Operasi penyelamatan masih berlangsung intensif. Tim gabungan yang terdiri dari penjaga pantai, angkatan laut Filipina, relawan nelayan, serta dukungan helikopter Black Hawk telah berhasil menyelamatkan 316 penumpang dan awak kapaldalam kondisi hidup. Pencarian terhadap korban yang diduga masih hilang terus dilakukan dengan menyisir area laut di sekitar lokasi kecelakaan.
Menurut keterangan awal penjaga pantai, kapal feri tersebut mengalami gangguan teknis mendadak saat berlayar. Kapal dilaporkan miring tajam ke satu sisi, menyebabkan kepanikan massal. Tidak lama berselang, air laut masuk ke dalam badan kapal dan memaksa penumpang meloncat ke laut untuk menyelamatkan diri.
Tragedi ini juga diwarnai kisah pilu dari seorang penumpang bernama Mohamad Khan. Dalam rekaman video yang beredar luas di media sosial, ia menceritakan detik-detik terpisah dari keluarganya saat kapal mulai tenggelam. Bayinya yang masih berusia enam bulan terlepas dari gendongan sang istri dan tenggelam di laut. Khan dan istrinya selamat, namun anak mereka dinyatakan meninggal dunia.

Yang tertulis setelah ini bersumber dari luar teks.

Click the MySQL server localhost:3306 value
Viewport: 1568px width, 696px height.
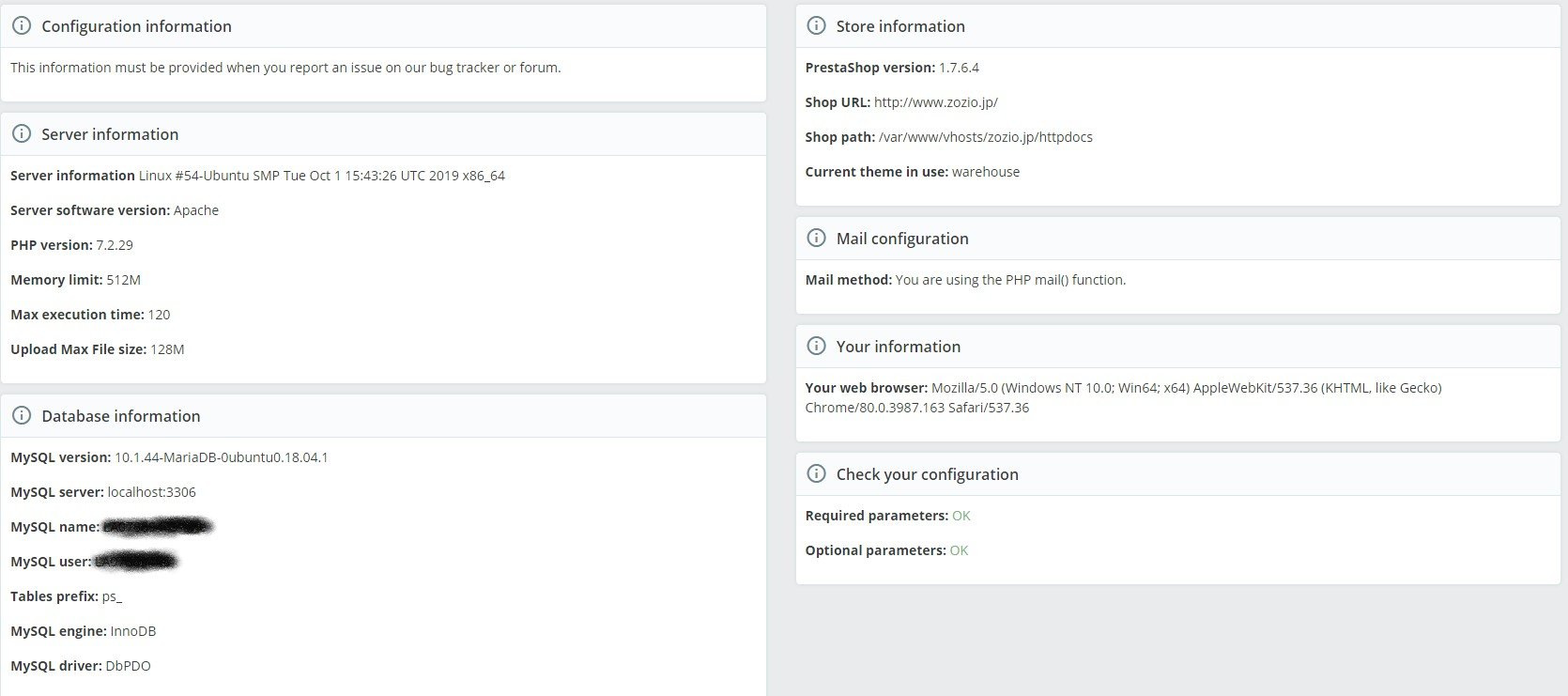pyautogui.click(x=151, y=492)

Komandan Penjaga Pantai Filipina, Romel Dua, menyebut kapal tengah berlayar dari Zamboanga menuju Pulau Jolo dengan kondisi cuaca yang relatif normal. Ia menambahkan, seorang petugas keselamatan yang berada di atas kapal sempat memberikan peringatan sebelum insiden terjadi dan kini menjadi saksi penting dalam proses investigasi.
Meski dugaan sementara mengarah pada kerusakan teknis, otoritas memastikan kapal telah dinyatakan laik laut sebelum keberangkatan dan tidak membawa muatan berlebih. Penyelidikan menyeluruh akan dilakukan untuk mengungkap penyebab pasti kecelakaan tersebut.

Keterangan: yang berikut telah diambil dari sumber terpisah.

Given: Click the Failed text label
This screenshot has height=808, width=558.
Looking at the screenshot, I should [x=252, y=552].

Gubernur Basilan Mujiv Hataman terlihat langsung menyambut para penyintas di dermaga Isabela. Pemerintah daerah menyiagakan layanan medis, ambulans, serta bantuan logistik bagi korban dan keluarga mereka. “Beberapa korban tiba dalam kondisi kritis, bahkan sudah meninggal dunia,” ujarnya.
Insiden ini kembali menyoroti tingginya risiko transportasi laut di Filipina, negara kepulauan yang kerap dilanda kecelakaan maritim. Peristiwa tersebut mengingatkan publik pada sejumlah tragedi laut besar di masa lalu, termasuk tenggelamnya kapal Dona Paz pada 1987, yang menjadi salah satu kecelakaan laut terburuk dalam sejarah dunia.